6/1/2026 at 2:03:40 PM
When I was in college more than 20 years ago there was a class where we designed our own transistors (with a lot of help from the course material), assembled those into logic gates and registers, assembled those into adders, multipliers, memories, etc., and finally implemented a function like a CRC calculator/checker. We then sent our designs to MOSIS and got a chip back. By far the coolest class I took.Then I got into industry and saw that each of those steps is done by a different team of people, often at different companies. Most companies doing "chip design" today are buying off-the-shelf processors, system busses, memories, dma engines, network subsystems, sensor interfaces, etc. and just wiring them up. It's honestly kind of just, tedious now. The challenges have more to do with making sure those components are all mated up correctly than in doing any fun design work, at least for everyone on the team except the "chip architect." Working on the verification team is usually more interesting than on the design team on these kinds of projects (but don't tell the designers I said that).

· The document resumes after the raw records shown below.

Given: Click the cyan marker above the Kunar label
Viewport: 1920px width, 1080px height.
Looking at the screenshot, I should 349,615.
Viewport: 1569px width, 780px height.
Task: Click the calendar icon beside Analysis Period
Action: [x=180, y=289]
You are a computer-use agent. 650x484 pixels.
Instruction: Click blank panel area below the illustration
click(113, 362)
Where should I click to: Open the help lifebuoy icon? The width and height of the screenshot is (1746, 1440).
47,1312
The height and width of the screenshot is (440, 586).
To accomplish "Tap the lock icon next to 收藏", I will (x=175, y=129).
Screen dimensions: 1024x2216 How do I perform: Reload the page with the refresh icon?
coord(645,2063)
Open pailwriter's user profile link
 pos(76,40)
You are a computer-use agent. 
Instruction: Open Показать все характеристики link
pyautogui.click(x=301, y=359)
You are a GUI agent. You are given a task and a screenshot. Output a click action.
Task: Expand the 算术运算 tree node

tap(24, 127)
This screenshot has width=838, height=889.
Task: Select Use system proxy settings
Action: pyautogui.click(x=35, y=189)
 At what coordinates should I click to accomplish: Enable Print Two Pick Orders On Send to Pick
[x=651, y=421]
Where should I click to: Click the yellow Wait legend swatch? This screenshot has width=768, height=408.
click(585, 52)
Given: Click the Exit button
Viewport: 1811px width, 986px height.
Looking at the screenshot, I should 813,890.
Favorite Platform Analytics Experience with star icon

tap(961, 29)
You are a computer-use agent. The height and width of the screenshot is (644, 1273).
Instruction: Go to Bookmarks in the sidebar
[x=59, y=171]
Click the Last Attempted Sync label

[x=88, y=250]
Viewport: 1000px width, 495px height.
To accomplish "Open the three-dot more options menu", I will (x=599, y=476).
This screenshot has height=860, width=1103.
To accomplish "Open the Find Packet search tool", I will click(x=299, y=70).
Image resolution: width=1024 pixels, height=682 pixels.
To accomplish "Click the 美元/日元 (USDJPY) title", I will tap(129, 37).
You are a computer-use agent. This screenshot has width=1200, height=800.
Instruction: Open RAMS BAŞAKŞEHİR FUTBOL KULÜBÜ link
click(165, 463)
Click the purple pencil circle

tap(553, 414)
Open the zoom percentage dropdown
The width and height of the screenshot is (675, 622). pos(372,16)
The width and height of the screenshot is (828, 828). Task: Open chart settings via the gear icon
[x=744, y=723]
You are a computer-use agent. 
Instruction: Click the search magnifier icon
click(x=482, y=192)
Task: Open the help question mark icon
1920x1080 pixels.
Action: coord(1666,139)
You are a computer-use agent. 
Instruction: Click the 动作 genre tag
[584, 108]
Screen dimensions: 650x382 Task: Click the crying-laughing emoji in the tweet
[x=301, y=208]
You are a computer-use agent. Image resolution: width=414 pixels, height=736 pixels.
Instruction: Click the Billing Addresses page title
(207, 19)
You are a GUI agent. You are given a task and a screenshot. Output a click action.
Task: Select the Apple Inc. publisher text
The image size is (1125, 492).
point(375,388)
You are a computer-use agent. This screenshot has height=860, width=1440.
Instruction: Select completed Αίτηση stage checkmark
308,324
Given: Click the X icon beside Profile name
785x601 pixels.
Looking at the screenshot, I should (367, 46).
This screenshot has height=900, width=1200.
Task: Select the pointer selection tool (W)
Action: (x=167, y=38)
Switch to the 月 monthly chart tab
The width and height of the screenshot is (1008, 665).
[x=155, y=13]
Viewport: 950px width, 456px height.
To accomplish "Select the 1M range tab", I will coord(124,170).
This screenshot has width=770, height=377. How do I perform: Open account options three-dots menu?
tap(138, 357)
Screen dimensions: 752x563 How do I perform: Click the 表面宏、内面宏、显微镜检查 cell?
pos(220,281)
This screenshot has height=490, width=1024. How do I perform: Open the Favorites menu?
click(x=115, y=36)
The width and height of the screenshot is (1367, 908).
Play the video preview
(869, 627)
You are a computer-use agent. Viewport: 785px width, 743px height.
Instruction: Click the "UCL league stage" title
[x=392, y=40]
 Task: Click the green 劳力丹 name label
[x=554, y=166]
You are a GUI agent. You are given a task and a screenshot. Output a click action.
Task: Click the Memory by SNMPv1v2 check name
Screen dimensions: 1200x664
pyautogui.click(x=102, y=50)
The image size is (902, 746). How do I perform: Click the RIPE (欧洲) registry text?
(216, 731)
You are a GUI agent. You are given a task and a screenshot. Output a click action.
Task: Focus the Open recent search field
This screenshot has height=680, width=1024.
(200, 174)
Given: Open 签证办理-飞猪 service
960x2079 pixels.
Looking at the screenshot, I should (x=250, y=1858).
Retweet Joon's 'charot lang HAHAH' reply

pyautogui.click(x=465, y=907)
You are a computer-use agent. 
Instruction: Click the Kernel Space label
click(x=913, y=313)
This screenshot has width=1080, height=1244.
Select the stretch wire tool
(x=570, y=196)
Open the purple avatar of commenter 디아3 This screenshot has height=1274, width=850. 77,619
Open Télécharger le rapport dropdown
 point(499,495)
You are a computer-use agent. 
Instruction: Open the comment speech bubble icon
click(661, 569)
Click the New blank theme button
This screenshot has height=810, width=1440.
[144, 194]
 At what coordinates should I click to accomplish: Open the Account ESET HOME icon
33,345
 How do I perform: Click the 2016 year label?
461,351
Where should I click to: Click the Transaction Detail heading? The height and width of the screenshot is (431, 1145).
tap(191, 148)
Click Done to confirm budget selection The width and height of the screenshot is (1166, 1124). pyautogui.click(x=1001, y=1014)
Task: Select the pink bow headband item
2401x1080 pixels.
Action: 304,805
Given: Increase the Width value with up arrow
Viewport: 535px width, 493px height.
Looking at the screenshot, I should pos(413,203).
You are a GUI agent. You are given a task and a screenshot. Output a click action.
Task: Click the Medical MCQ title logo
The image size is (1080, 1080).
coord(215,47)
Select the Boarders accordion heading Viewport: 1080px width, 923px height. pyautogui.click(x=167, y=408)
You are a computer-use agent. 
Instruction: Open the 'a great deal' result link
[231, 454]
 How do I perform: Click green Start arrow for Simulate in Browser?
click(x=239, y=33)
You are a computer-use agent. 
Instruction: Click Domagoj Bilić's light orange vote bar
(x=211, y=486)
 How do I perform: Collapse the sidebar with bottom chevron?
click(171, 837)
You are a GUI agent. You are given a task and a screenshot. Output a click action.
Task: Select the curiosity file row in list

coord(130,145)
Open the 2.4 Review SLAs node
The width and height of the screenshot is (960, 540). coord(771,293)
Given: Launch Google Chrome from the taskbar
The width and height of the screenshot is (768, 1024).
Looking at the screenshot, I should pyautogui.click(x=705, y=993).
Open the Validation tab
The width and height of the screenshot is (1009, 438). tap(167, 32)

I currently work for a company doing novel digital designs targeting FPGAs. There are still some off-the-shelf parts such as a PCIe, Ethernet, etc. blocks, but a good amount of the stuff I did in school, such as designing state machines, efficient data structures, and instruction sets. It's pretty fun.
by krupan
6/1/2026 at 7:00:00 PM
> each of those steps is done by a different team of people, often at different companies. Most companies doing [ABC] today are buying off-the-shelf [XYZ] etc. and just wiring them up.A lot of software engineering work is similar -- basically plumbing across bits of functionality that someone else wrote. But really, isn't this true for several industries and most jobs? Between the management framework of breaking down responsibilities and pushing companies / people to focus on "core competencies" it seems that there's an inexorable tide in this direction, especially in corporate roles. Startups, of course, are the exception because they typically haven't gotten to a point where they have the luxury of dividing a goal so finely between so many people.